Parabolic Projectile Motion problem.

[ssjcory]

Homework Statement

A golfer hits a shot to a green that is elevated 3.00 m above the point where the ball is struck. The ball leaves the club at a speed of 14.0 m/s at an angle of 40 degrees above the horizontal. It rises to it's maximum height and then falls down to the green. Ignoring air resistance, find the speed of the ball just before it lands.

So I say that we have these variables:
Yi(Initial y position) = 0
Yf(Final y position) = 3m
Xi(Initial x position) = 0
Xf(Final x position) = unknown
Vi(Initial velocity) = 14
Ti(Initial time) = 0
AYc(Gravity y accel) = -9.8
Initial angle of motion = 40 deg

Homework Equations

I think these equations are relevant
Horizontal Velocity = magnitude * Cosine(theta)
Vertical Velocity = magnitude * sin (theta)
Xf = Xi + VXi(Tf - Ti) + 1/2 Ax (Tf - Ti)^2
Yf = Yi + VYi(Tf - Ti) + 1/2 Ax (Tf - Ti)^2

The Attempt at a Solution

I drew a crappy diagram to get the vision of the green being higher than the tee.
My XY axis cross at ground level.

First I tried getting the direction specific velocities based on the angle and the initial velocity
VYi = 14 sin(40) == 8.999
VXi = 14 cos(40 == 10.725

I guessed that I would substitute those into the 3rd/4th equations listed up top. But I didn't know Ax so I assume it is constant? I am so confused about where to go from here.
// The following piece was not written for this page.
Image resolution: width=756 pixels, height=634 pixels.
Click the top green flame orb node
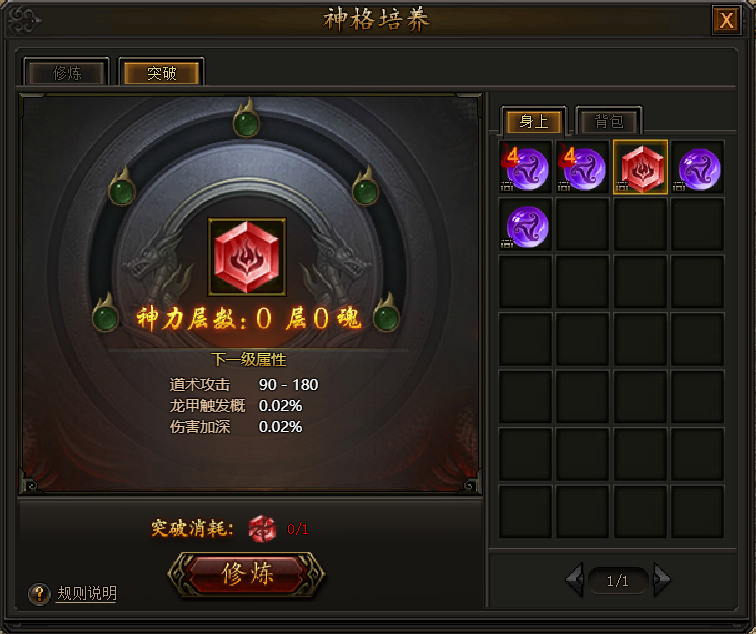[x=246, y=119]
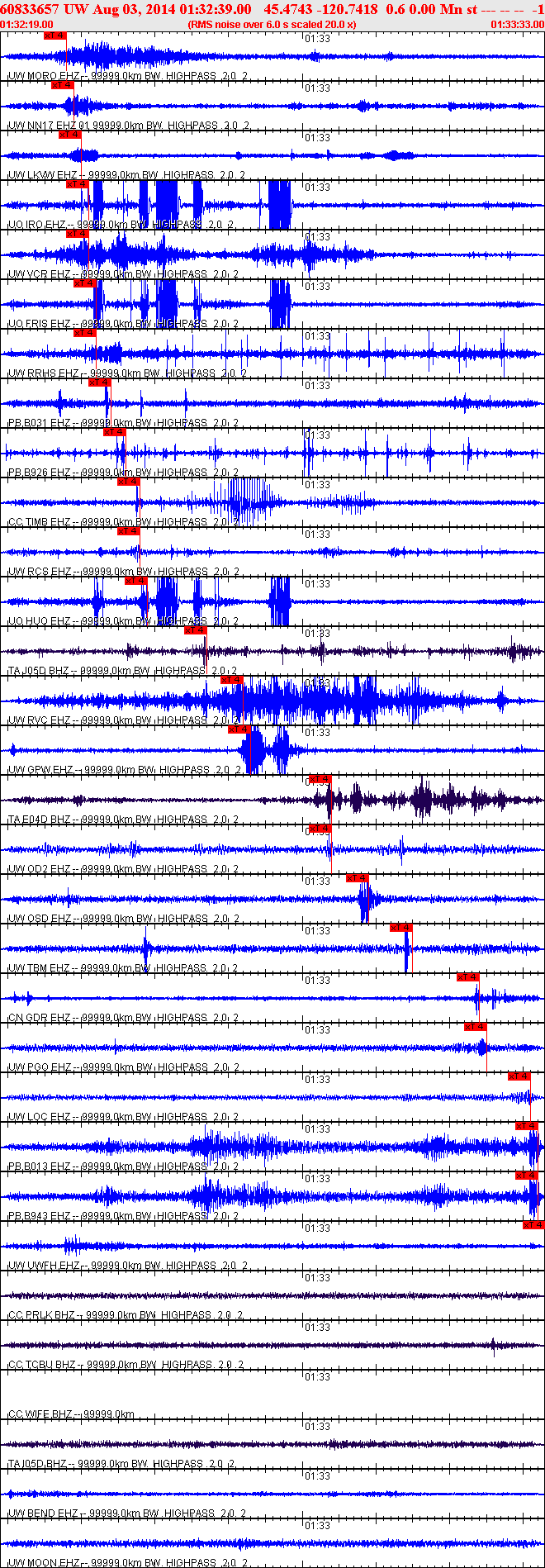Click the 01:33:33.00 end time label

click(518, 25)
Can anyone point me in the right direction?

Thanks,
Cory

 

[cepheid]

The whole idea behind projectile motion is that it is motion of an object that is in free fall, meaning that it is under the influence of gravity only. No other forces are acting. As a result, Newton's 2nd law says that a_x = 0. There is no horizontal acceleration. That simplifies your x equation somewhat.